→ **Исходный текст**
──────

Среда, 07 августа 2024

Редакция

Как я был декабристом

Ничего агрессивного во мне пьяненьком никогда не бывало

Из будущей книги воспоминаний Евгения ЕВТУШЕНКО

Стояло лето 1957 года. Было так жарко, что асфальт плавился. Кому это нравится, когда его будят с недосыпа да еще в такую жару?

Продираю глаза — передо мной наш сосед по коммуналке дядя Вася, проводник, чистосердечный сострадатель и подбиратель всех покинутых женщин, и говорит: «К телефону, Жень, к телефону... Кто-то, по-моему, из ваших умер, из поэтов. А звонит тоже поэт, который заикается. Вроде всурьез плачет». Я понял, что это Межиров Александр Петрович…

Телеграмма из Ялты
У нас была коммуналка на три семьи, и телефон был к стене в общем коридоре привинчен — около все обои телефонными номерами были извазюканы... Я вскакиваю с постели и туда.

Межиров и вправду плачет: «Дядя Володя, дядя Володя…». Мало ли дядей Володей вокруг! Заикается, ничего понятного выговорить не может... Наконец фамилию выдавливает: «Луговской... В Ялте... Eму ведь всего 56 лет, Женя». Ну мне, честно скажу, тогда это казалось стариковским возрастом — не забудьте, что мне-то едва 24 стукнуло.

Луговской был такой монументальный, так красиво опирался о трость со львиной головой на набалдашнике. А какие у него были императорские седые брови! И прозвище — Бровеносец советской поэзии. Как он красиво и мощно читал «Нет, та, которую я знал, не существует...», в римском Колизее было бы слышно без микрофона.

…Через час мы уже поминали его вместе — всего-навсего втроем — Межиров, Пал Григорьич Антокольский да я — на веранде тогда одного из самых лучших ресторанов «Прага», единственного, где по заказу делали рыбную солянку на сковороде, с вязигой, и пили водку, которую я терпеть не мог. И Антокольский, и Межиров читали стихи Луговского на память, восторгаясь особенно «Алайским рынком», «Жестоким пробуждением», за которое ему здорово попало еще в сталинское время, а я — «Курсантскую венгерку».

Все мы плакали, и, кажется, больше всех я. Мне даже в голову тогда не приходило, что я проживу на столько лет больше Луговского и буду хоронить еще стольких поэтов, что не сочтешь.

«Караул! Насилуют!»
Первым уже не смог пить больше старший из нас — Антокольский, и Межиров тоже начал вянуть, но взялся доставить его на своем «Москвиче» — тогда еще на выпивших за рулем внимания придирчивого не обращали. А на меня напал плач, который то прекращался, то возобновлялся, и мне явно не хватало утешительницы. Ничего агрессивного во мне пьяненьком никогда не бывало, лишь мое сентиментальное настроение возрастало в сторону — как бы его разделить с хорошим человеком женского пола.

Но сейчас, когда я, идя по улицам, делал любое дружелюбное движение в сторону женщин, они не грубо, но тактично отшатывались. Так я дошел пешком от «Праги» аж до площади Маяковского и постарался проникнуть в болгарский ресторан «София», чтобы продолжить поминки уже в одиночестве, а может, и с кем-то, в ком есть нечто материнское, но меня туда вежливо не пустили, посоветовав отдохнуть дома, взяв такси, чья стоянка рядом, за углом...

──────

Продолжите воспоминания о поминках по Луговскому, начав сразу после последнего приведенного предложения.

→ **Материал**
──────

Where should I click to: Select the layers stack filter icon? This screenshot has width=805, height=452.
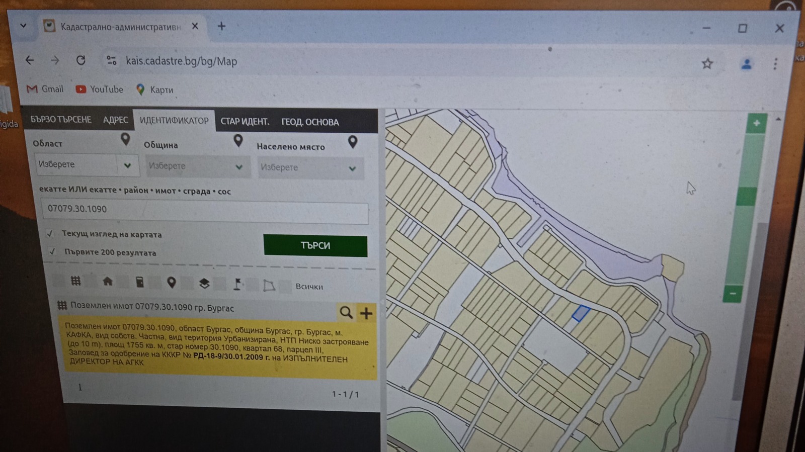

──────

→ **Ответ**
Тогда, в это относительно невинное и гигиенически почти безопасное время, жрицы любви, обычно в партнерстве с шоферами такси, сидели справа от них, и если были свободны для предложений, то в такси мерцал приветливый зеленый огонек. Именно такое такси на мою беду я увидел за углом, и рядом с шофером сидела дама с прической-башней, и в утешительной профессии этой дамы не было никаких оснований сомневаться.

Я довольно нежно царапнулся в окно, но дама не отвечала. Тогда я легонько потянул дверь на себя и только начал свою исповедь, как я одинок, дама что-то дико завопила, типа: «Насилуют!.. Помогите!..». Тем временем из ресторана вывалились двое, между прочим, тоже подшофейных, оба по тогдашней моде в чесучовых белых костюманах и в красных в белую полоску трикотажных рубашенциях, которые делали только по заказу в спецпартийном ателье на Столешниковом.

В руках у них были пакеты, из которых торчали бутылки, из прозрачной бумаги просвечивала жареная нога ягненка из числа тех ягнят, что доставлялись самолетами из Софии, а рядом была дама в разлюли малина крепдешине, не меньше похожая на жрицу любви, чем сидящая внутри, держа на пальчике за розовую ленточку торт. Они хором заорали на всю улицу: «Милиция! Милиция!».

Я попытался было объяснить свою ошибку, извиниться, но они продолжали орать, а я, дурак, вместо того чтобы тикать, продолжал их уверять заплетающимся языком, что никаких дурных намерений не имел. Толпа вокруг меня все нарастала, и убежать из ее вдруг воскипевшего гражданского возмущения стало уже невозможно: «Безобразие! Какое бесстыдство! Что творится у всех на глазах, когда фестиваль молодежи вот-вот будет открыт!».

Декабрист по указу
Впрочем, когда появился милиционер и, обводя взглядом толпу, спросил: «Свидетели есть?», толпа молниеносно растаяла. Осталась только троица с пакетами и тортом, а также объект моего несостоявшегося утешения за стеклом такси... Один из мужчин вытащил красную книжечку: «Я из администрации стадиона «Динамо», товарищ милиционер, а невинно пострадавшая женщина — моя сотрудница. А это все мои сослуживцы. Мы все готовы дать свидетельские показания». Милиционер вздохнул, жалостно взглянул на меня, не слушая моих оправданий: «А у тебя есть свидетели?».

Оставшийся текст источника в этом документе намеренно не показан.